#### Data section ####

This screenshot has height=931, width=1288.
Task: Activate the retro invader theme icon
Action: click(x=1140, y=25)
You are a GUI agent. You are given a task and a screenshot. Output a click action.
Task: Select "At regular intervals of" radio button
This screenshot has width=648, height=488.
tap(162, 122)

####
#### Data section ####

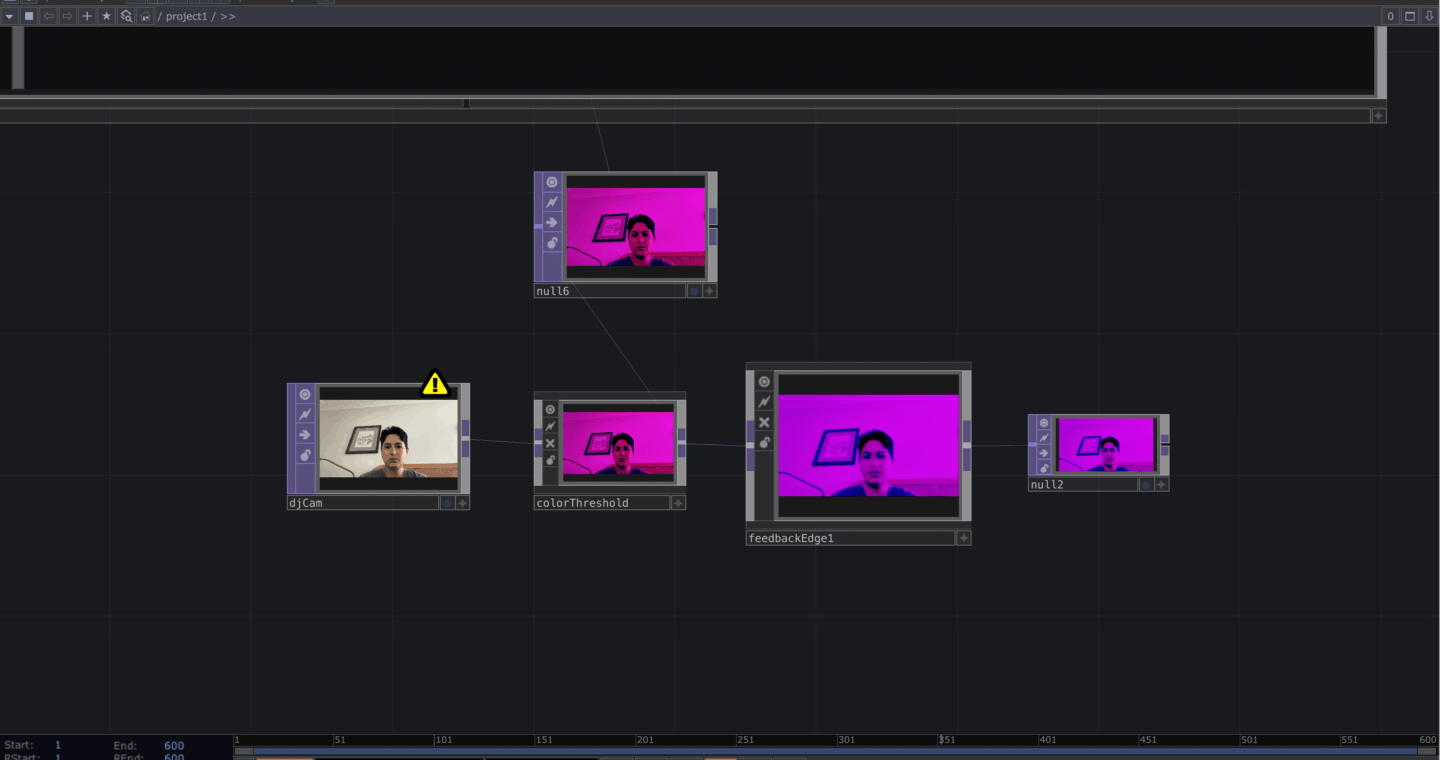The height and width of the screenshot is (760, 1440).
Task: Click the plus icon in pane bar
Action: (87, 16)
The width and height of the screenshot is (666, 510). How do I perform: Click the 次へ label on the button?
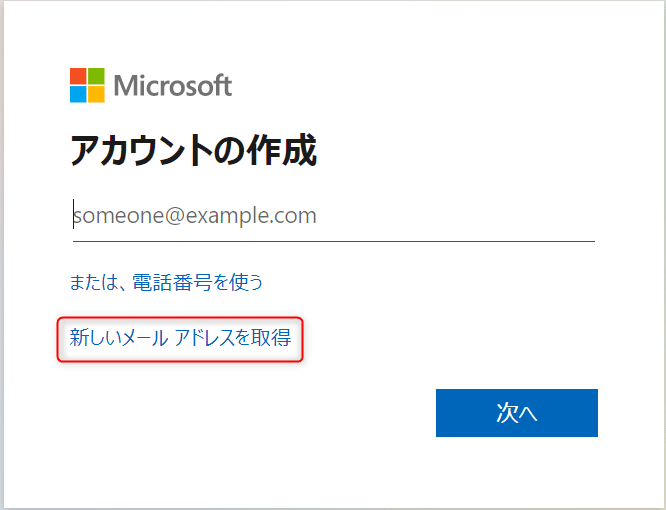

####

Exercise description
Output the rows above as a numbered list, from the line containing "The height and" through the line containing "The width and", inclusive, omitting blank lines and leaving out the pictures.

Written solution
1. The height and width of the screenshot is (760, 1440).
2. Task: Click the plus icon in pane bar
3. Action: (87, 16)
4. The width and height of the screenshot is (666, 510). How do I perform: Click the 次へ label on the button?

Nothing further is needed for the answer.